Cumbrian Crafts family featured in Blackwell exhibition

A family of skilled artisans in the Arts & Crafts movement are being celebrated in a new exhibition at Blackwell, the Arts & Crafts House on the shores of Lake Windermere. The exhibition features the work of Arthur Simpson and his talented family who became one of the most creative family enterprises both in Cumbria and Arts & Crafts history.

The exhibition, which opened on 21st September, 2018 and runs until 6th January, 2019, features several unseen pieces from private collections, bringing together a beautiful collection of leatherwork, furniture, wood carving, textiles, embroidery and original drawings and designs.

Arthur (born Cumbria 1857) became one of the master craftsmen of the era and together with his talented family he became well known in the county although somewhat overlooked in the wider story of the Arts & Crafts movement. He worked with some of the architectural masters of the time including Baillie Scott and C.F.A. Voysey, producing full ranges of furniture.
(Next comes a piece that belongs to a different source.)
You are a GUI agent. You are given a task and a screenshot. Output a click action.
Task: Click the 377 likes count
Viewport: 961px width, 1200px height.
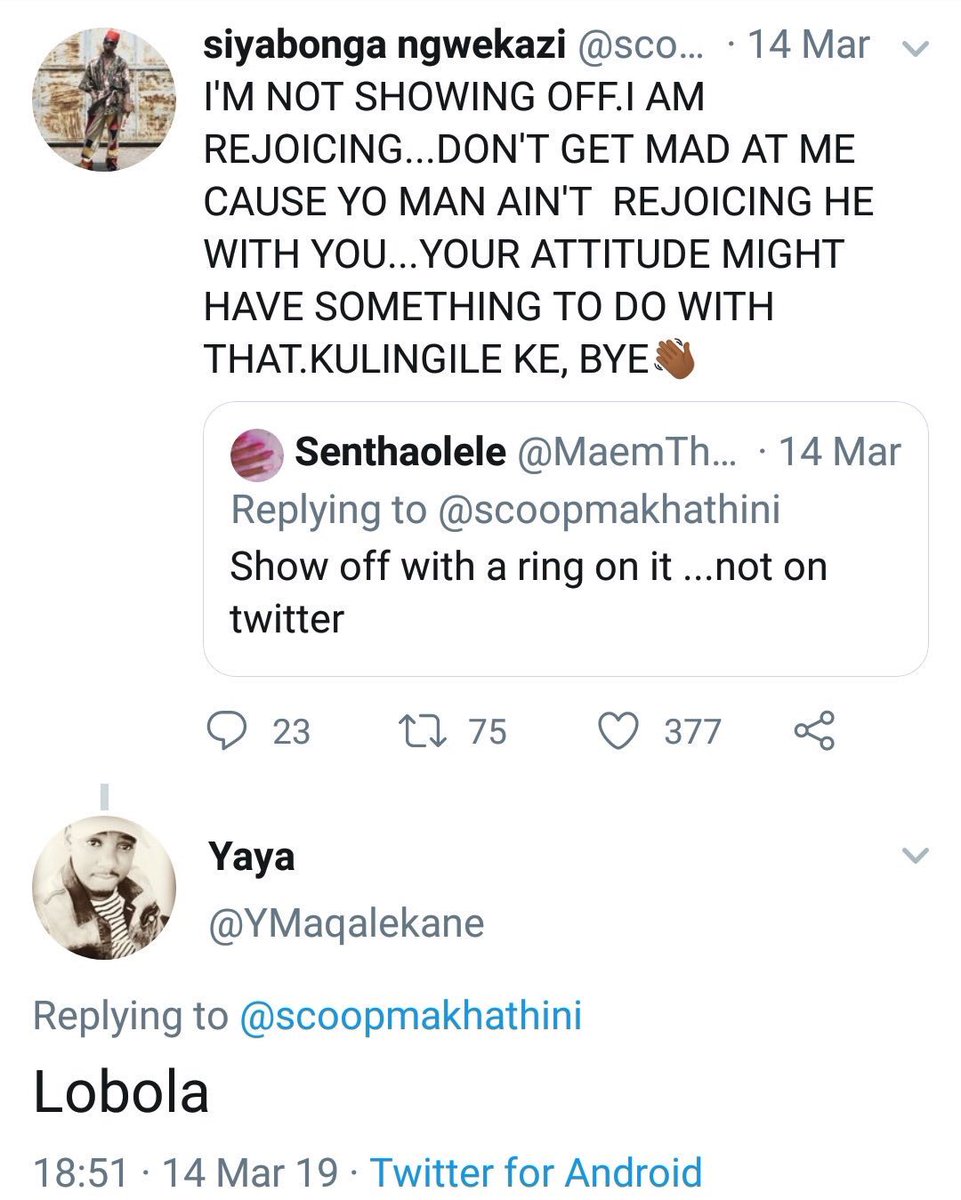pos(692,732)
(above) The Simpsons family stamp ©Tullie House Museum

Curated by Chelsea Eves, this is the first major exhibition of the Simpson family as a whole and includes personal items made by family members for each other and a design for a carving at Blackwell. There are also items on loan from Tullie House Museum and Art Gallery in Carlisle.

Arthur showed an early flair for wood-carving, working in London before returning to establish his famous handicrafts workshop in Kendal and showroom in Windermere. The furniture has clean simple lines and found a ready market locally. Much of the woodwork in Blackwell was created by the hands of Arthur Simpson. He was also an astute businessman and had an eye on the future and he realised how important it was to pass on his skills to his children, encouraging them to have an artistic outlook. They, in turn, became a creative force.

Arthur’s wife, Jane Simpson, despite a lack of prior experience, found herself to be a natural at embroidery, a skill she handed down to their daughter Hilda. Jane was a friend of Ann Macbeth, designer, teacher, author and a member of the Glasgow Movement, who also taught Jane to decorate pottery.  Like Jane, daughter Hilda’s designs were inspired by flowers and she also produced delicate needlework for small items until her sight began to fail forcing her to discontinue close work. Both women loved their garden at Littleholme in Kendal and the floral influences can be seen in many aspects of their work.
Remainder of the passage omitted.